[Saved data entries]
-- Opening Marker --

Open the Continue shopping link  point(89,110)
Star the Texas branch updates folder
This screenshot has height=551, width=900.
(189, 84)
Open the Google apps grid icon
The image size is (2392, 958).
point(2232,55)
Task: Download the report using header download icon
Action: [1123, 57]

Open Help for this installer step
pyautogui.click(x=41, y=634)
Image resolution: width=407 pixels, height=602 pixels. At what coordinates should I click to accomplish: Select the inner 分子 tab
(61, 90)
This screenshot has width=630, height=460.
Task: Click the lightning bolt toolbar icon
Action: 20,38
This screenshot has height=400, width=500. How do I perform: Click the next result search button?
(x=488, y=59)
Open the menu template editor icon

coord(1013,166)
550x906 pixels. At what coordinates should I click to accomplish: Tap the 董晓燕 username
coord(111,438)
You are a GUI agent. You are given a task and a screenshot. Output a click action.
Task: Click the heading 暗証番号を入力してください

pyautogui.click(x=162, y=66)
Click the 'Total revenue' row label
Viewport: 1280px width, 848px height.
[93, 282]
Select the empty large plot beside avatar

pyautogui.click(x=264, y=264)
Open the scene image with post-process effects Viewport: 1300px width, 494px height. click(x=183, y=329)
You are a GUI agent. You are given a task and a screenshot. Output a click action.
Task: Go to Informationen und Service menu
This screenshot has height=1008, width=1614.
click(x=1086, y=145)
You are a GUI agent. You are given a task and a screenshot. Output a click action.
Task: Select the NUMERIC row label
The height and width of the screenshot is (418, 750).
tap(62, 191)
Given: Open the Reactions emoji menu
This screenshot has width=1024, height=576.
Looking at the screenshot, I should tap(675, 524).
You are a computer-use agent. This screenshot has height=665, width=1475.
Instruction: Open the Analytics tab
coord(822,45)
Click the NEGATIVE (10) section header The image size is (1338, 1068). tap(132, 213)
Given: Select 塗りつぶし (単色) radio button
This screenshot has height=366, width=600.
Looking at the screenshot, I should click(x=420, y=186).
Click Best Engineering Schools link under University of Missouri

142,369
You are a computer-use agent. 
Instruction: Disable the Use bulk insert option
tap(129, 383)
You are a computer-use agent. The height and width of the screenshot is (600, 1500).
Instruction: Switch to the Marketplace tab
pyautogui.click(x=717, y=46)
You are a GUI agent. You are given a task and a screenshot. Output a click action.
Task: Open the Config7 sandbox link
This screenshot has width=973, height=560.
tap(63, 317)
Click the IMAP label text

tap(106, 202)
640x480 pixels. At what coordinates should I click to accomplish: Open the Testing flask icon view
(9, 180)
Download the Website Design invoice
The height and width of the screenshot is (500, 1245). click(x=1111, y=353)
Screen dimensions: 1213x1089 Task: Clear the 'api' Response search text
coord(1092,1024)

-- Closing Marker --

Your instructions -
Starting at the line that holds "Download the Website Design invoice", set down each line exactly through the last line of the records above, and no others.

Result of this exercise -
Download the Website Design invoice
The height and width of the screenshot is (500, 1245). click(x=1111, y=353)
Screen dimensions: 1213x1089 Task: Clear the 'api' Response search text
coord(1092,1024)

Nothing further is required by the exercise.